In-Memory Data Grid with Apache Ignite
Apache Ignite® is an in-memory data grid that accelerates and scales your databases, services, and APIs. It supports key-value and ANSI SQL APIs, ACID transactions, co-located compute, and machine learning libraries required for real-time applications.
An in-memory data grid deployment is a read-through/write-through caching strategy, in which the application layer treats the data grid as the primary data store. The application layer writes to and reads from Ignite. Ignite ensures that any underlying database stays updated and consistent with the in-memory data.
As an in-memory data grid, Ignite provides all essential APIs needed to simplify its adoption. The APIs include distributed key-value and ANSI SQL queries, ACID transactions, co-located computations, and machine learning models. While key-value and SQL calls let you request, join, and group distributed data sets, the compute and machine learning components help to eliminate data shuffling over the network, thus, boosting compute and data-intensive calculations.
Ignite is capable of storing data both in memory and on disk with two options for data persistence -- you can persist changes in an external database or let Ignite keep data in its native persistence. Let's review both of these options.
Ignite and External Databases
Ignite can improve the performance and scalability of any external database such as RDBMS, NoSQL or Hadoop, by sliding in as an in-memory cache between the application and the database layer. When an application writes data to the cache, Ignite automatically writes-through or writes-behind all data modifications to the underlying external store. Ignite also performs ACID transactions where it coordinates and commits a transaction across the cluster as well as the database.

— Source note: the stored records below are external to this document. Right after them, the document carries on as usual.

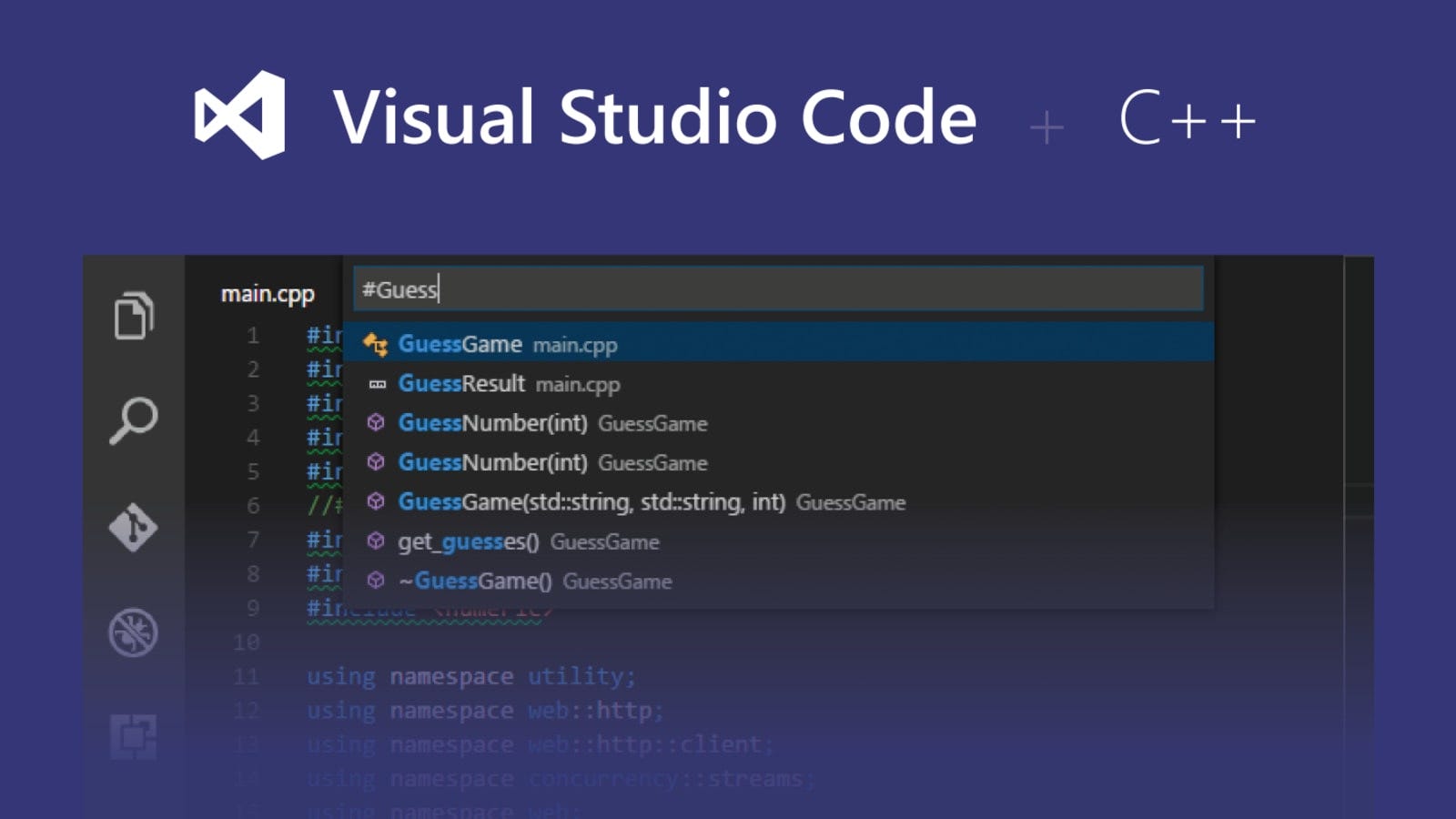The width and height of the screenshot is (1456, 819).
Task: Click the method icon beside ~GuessGame()
Action: (376, 581)
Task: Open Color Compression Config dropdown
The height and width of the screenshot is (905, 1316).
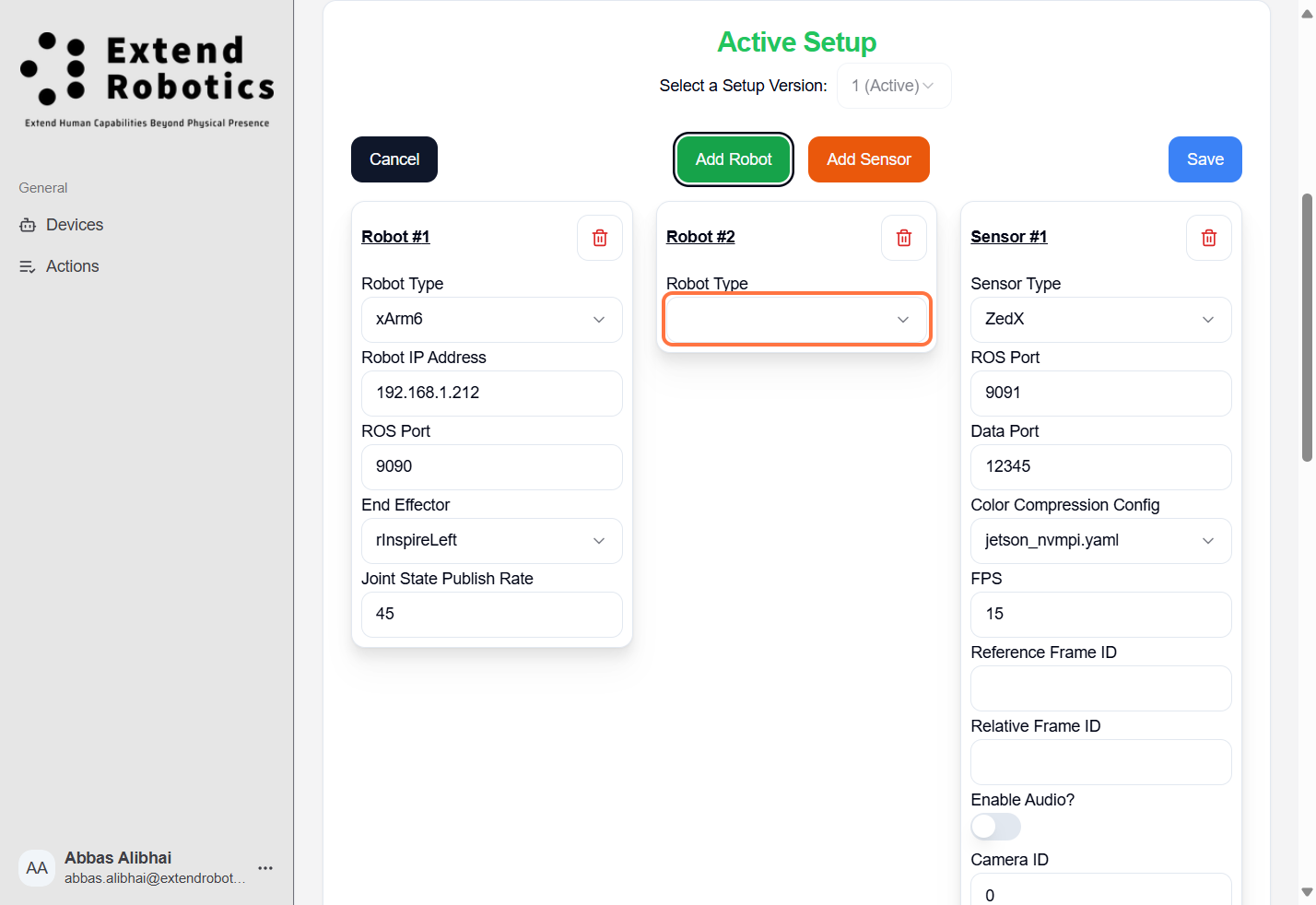Action: click(1100, 541)
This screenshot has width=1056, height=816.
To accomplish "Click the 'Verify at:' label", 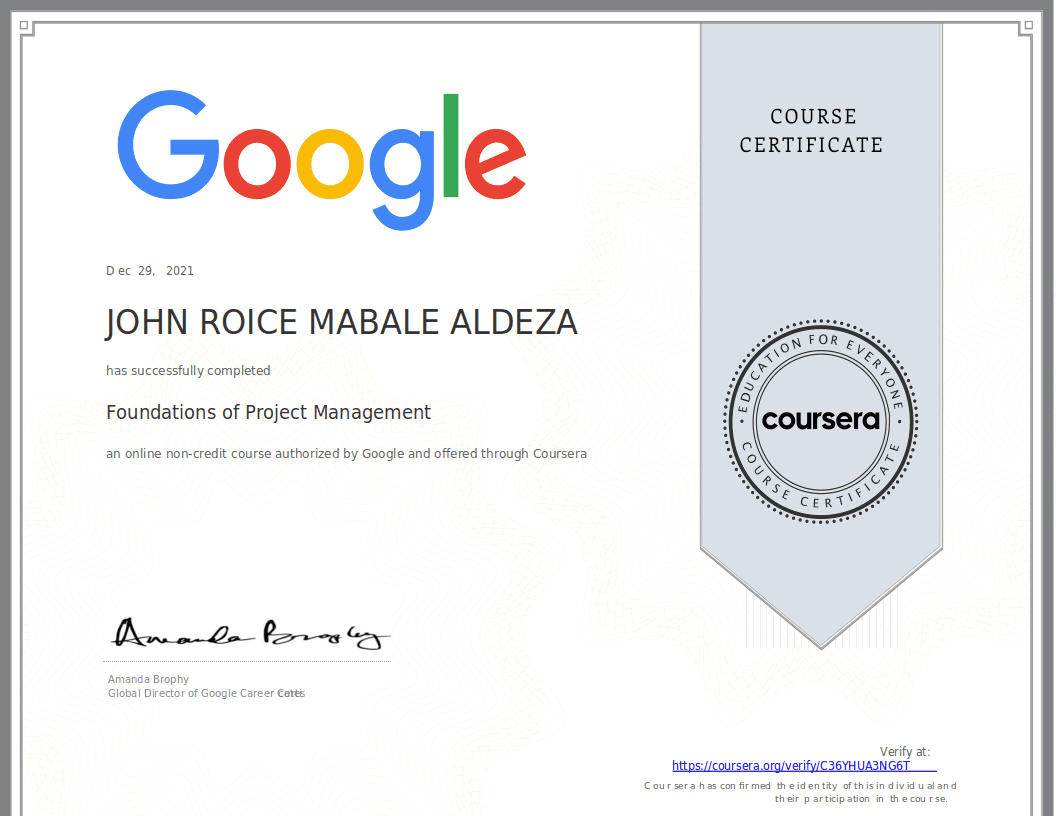I will [905, 751].

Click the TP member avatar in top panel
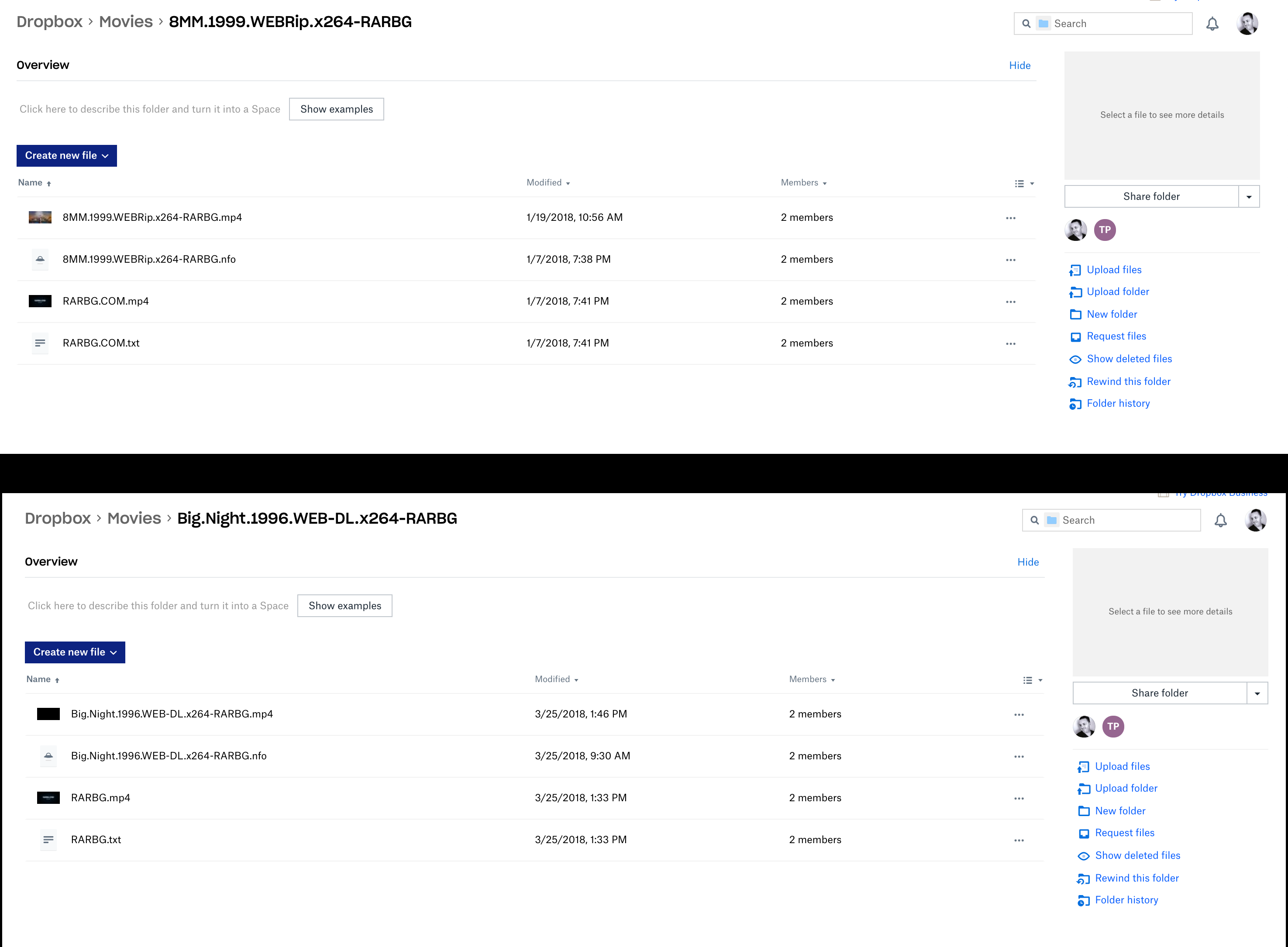1105,230
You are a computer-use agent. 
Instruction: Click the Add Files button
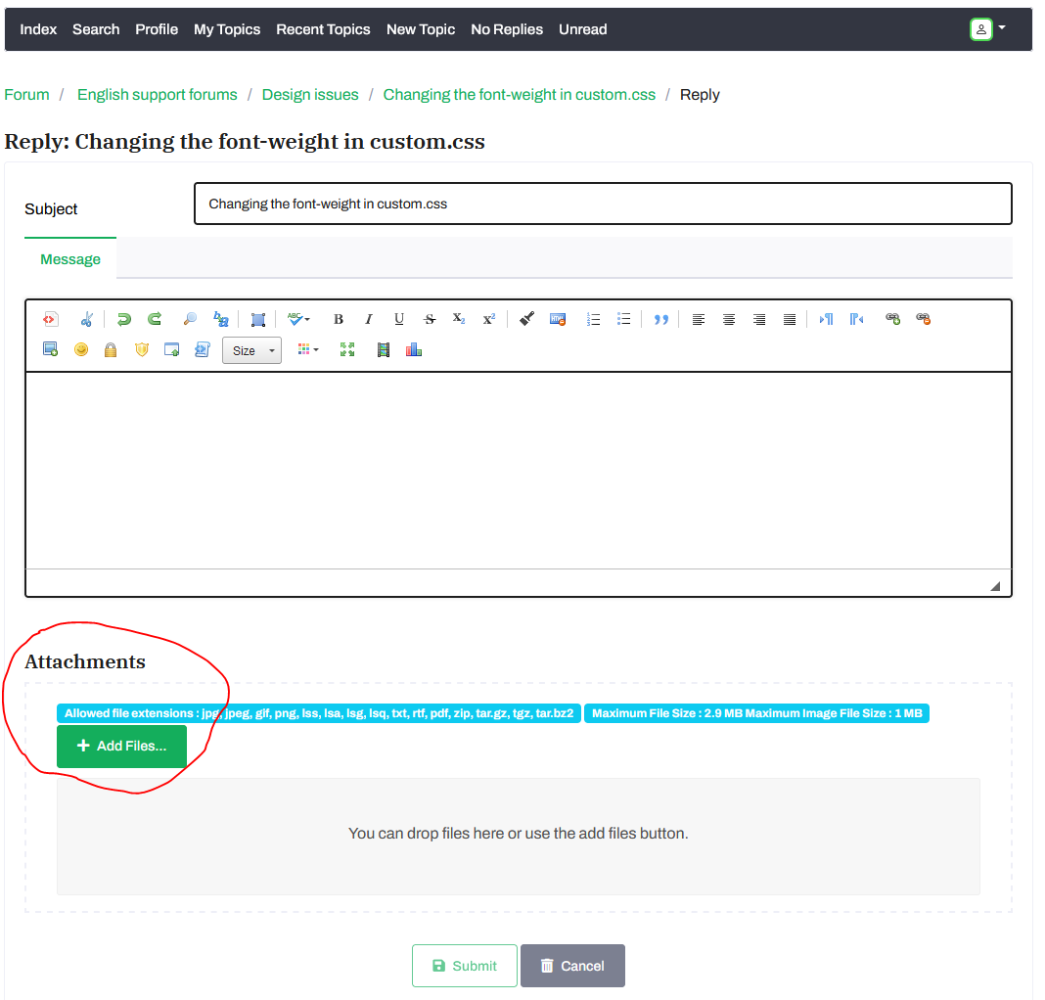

Additionally, Ignite can be deployed as a shared and unified in-memory layer that stores data sets originating from disjointed databases. Your applications can consume all the data from Ignite as a single store while Ignite can keep the original databases in sync whenever in-memory data gets updated.
However, there are some limitations if an external database is used as a persistence layer for Ignite deployments. For instance, if you run Ignite SQL or scan queries, you need to ensure that all the data has been preloaded to the in-memory cluster. Note that Ignite SQL or scan queries can read data from disk only if it is stored in the native persistence.
Ignite Native Persistence
Ignite native persistence is a distributed ACID and SQL-compliant disk store that transparently integrates with Ignite in-memory layer. When the native persistence is enabled, Ignite stores both data and indexes on disk and eliminates the time-consuming cache warm-up step. Since the native persistence always keeps a full copy of data on disk, you are free to cache a subset of records in memory. If a required data record is missing in memory, then Ignite reads it from the disk automatically regardless of the API you use -- be it SQL, key-value, or scan queries.